Input data below:
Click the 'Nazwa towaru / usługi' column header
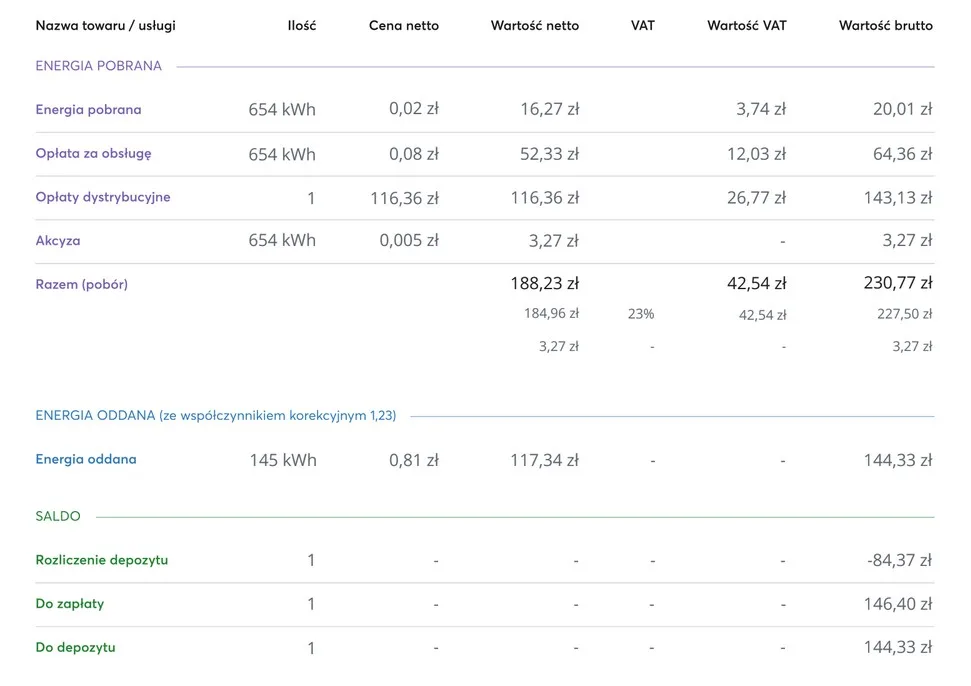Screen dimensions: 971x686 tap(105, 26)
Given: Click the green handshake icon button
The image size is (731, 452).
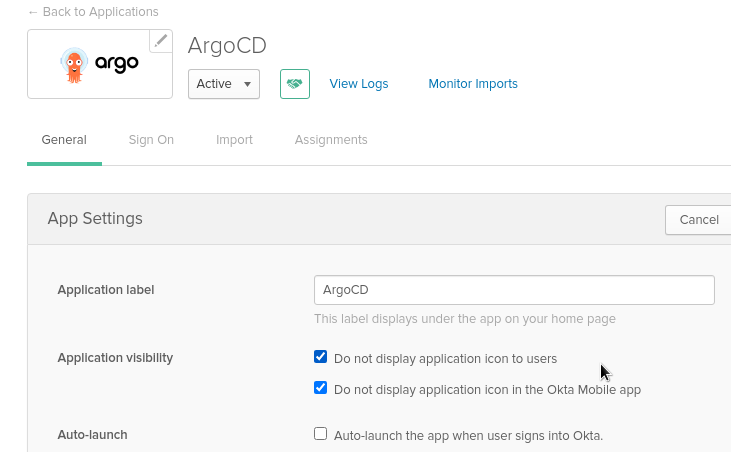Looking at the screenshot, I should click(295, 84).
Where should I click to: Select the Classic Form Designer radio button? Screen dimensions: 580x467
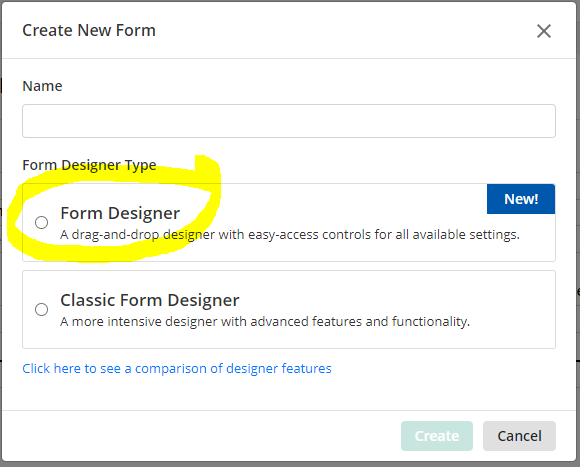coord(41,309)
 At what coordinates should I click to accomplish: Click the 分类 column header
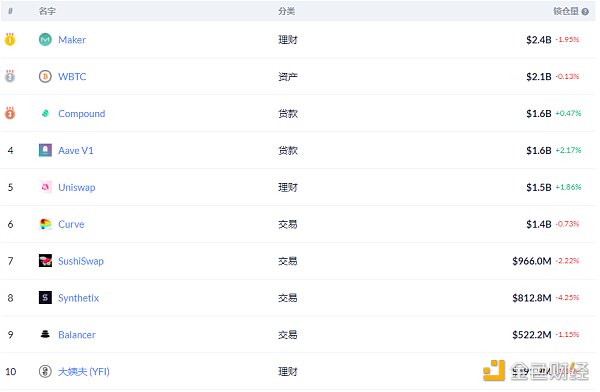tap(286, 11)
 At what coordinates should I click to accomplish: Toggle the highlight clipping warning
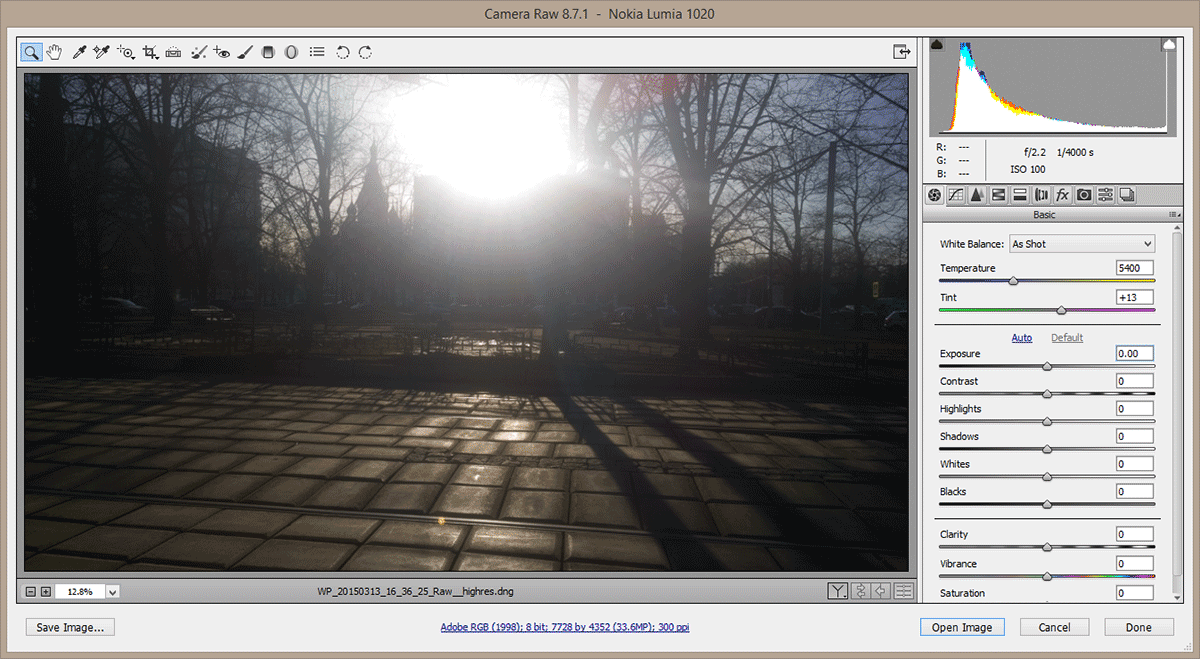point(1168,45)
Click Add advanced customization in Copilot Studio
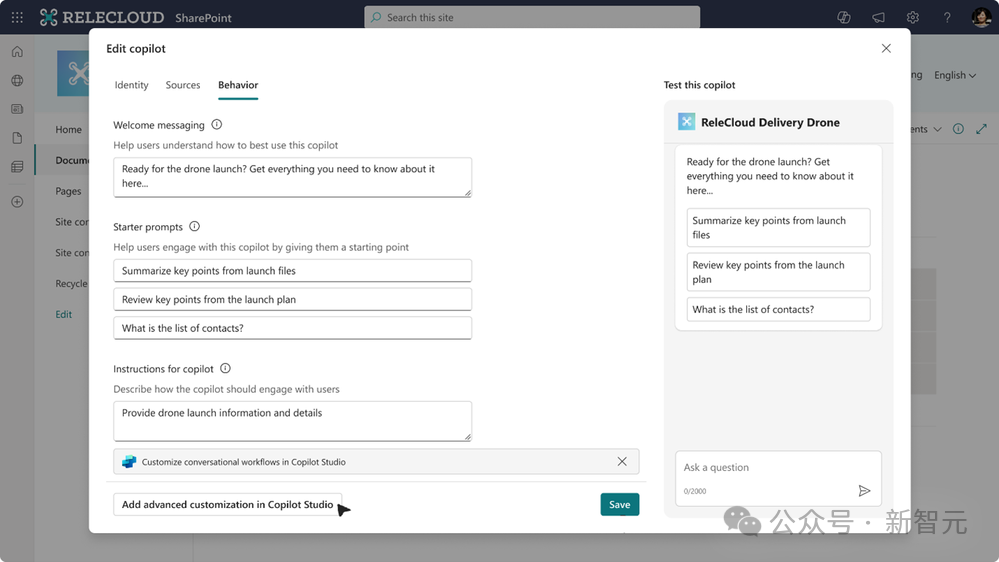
End of Input data.
Pictures do not go in the copy. Write out exactly the lines from the line containing "Given: Click the green handshake icon button" through the last line of the listing.

Given: Click the green handshake icon button
The image size is (731, 452).
Looking at the screenshot, I should click(295, 84).
Where should I click to: Select the Classic Form Designer radio button? Screen dimensions: 580x467
coord(41,309)
 At what coordinates should I click to accomplish: Click the 分类 column header
tap(286, 11)
 At what coordinates should I click to accomplish: Toggle the highlight clipping warning
point(1168,45)
Click Add advanced customization in Copilot Studio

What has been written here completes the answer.